Write the meaning of transaction motive and speculative motive of demand for money and liquidity trap.
Answer:
a. Transaction motive:
Transaction motive demand for money refers to holding money to carryout transactions. If we receive our income weekly and make payments on the first day of every week, we need not hold any cash balance throughout the rest of the week. But our expenditure patterns do not normally match our receipts. People earn incomes at discrete points in time and spend it continuously throughout the interval.

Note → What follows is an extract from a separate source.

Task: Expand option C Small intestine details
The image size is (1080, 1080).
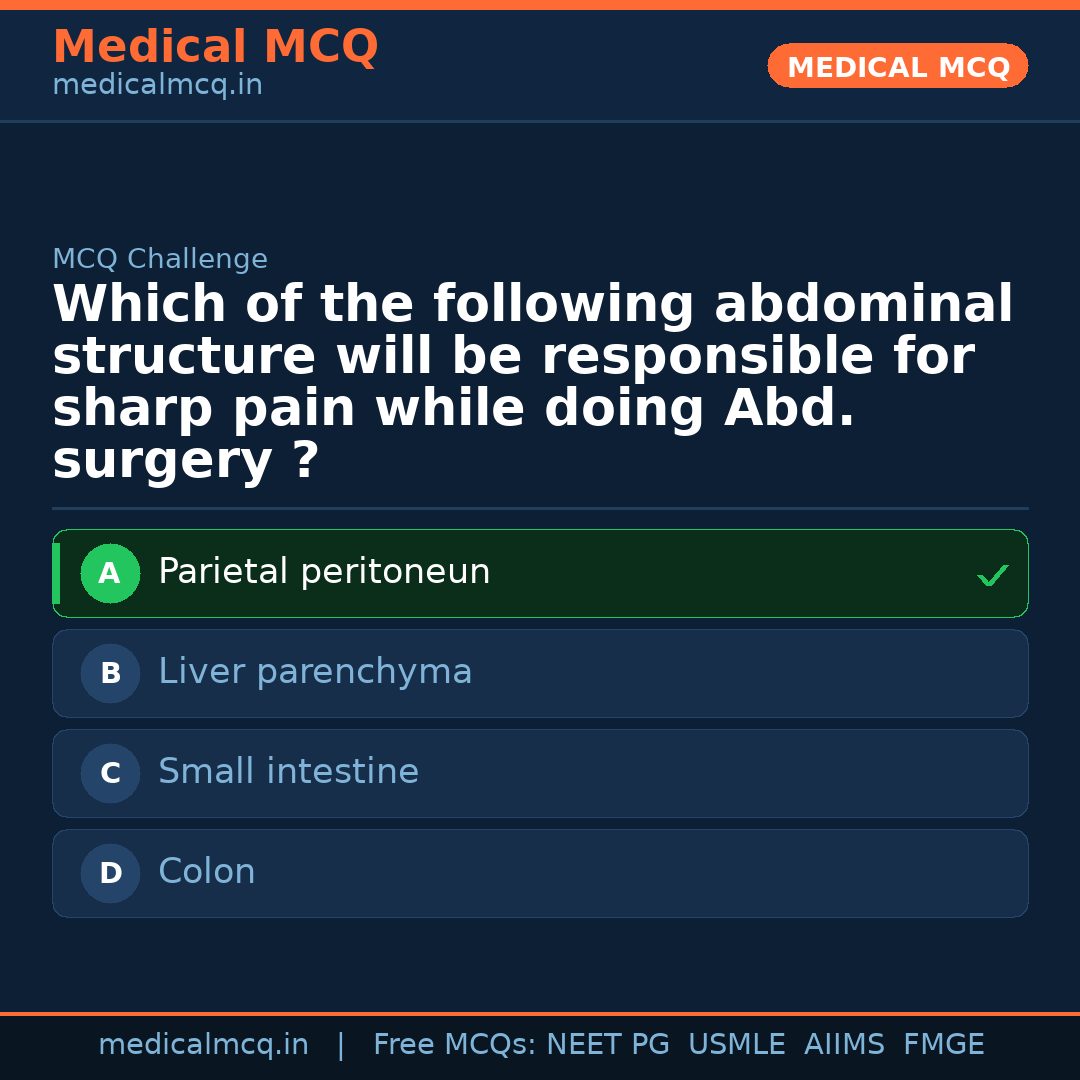Action: (540, 773)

The transaction demand for money is represented as follows:
MdT = k. T
Where, T is the total value of transactions in the economy over unit period and k is a position fraction.
b. Speculative motive:
Some people hold cash to invest on shares, debentures, gold, immovable properties, etc. The speculative demand for money refers to the demand for money that people hold as idle cash to speculate with the aim of earning capital gains and profits. The speculative demand for money can be written as follows:
\(M_{s}^{d}=\frac{r_{\max }-r}{r-r_{\min }}\)
Where, r is the market rate of interest and rmax and rmin are the upper and lower limits of r, both positive constants. It clearly states that as r decreases from rmax to rmin, the value of speculative demand for money decreases from zero to infinity.
Question 40.
Write a note on balance of trade.
Answer:
Balance of trade is the difference between the value of exports and value of imports of goods of a country in a given period of time. Export of goods is entered as a credit item in balance of trade. Import of goods is entered as a debit item in balance of trade. It is also called as trade balance. Balance of that is said to be in balance when exports of goods are equal to the imports of goods, i.e. balanced balance of trade.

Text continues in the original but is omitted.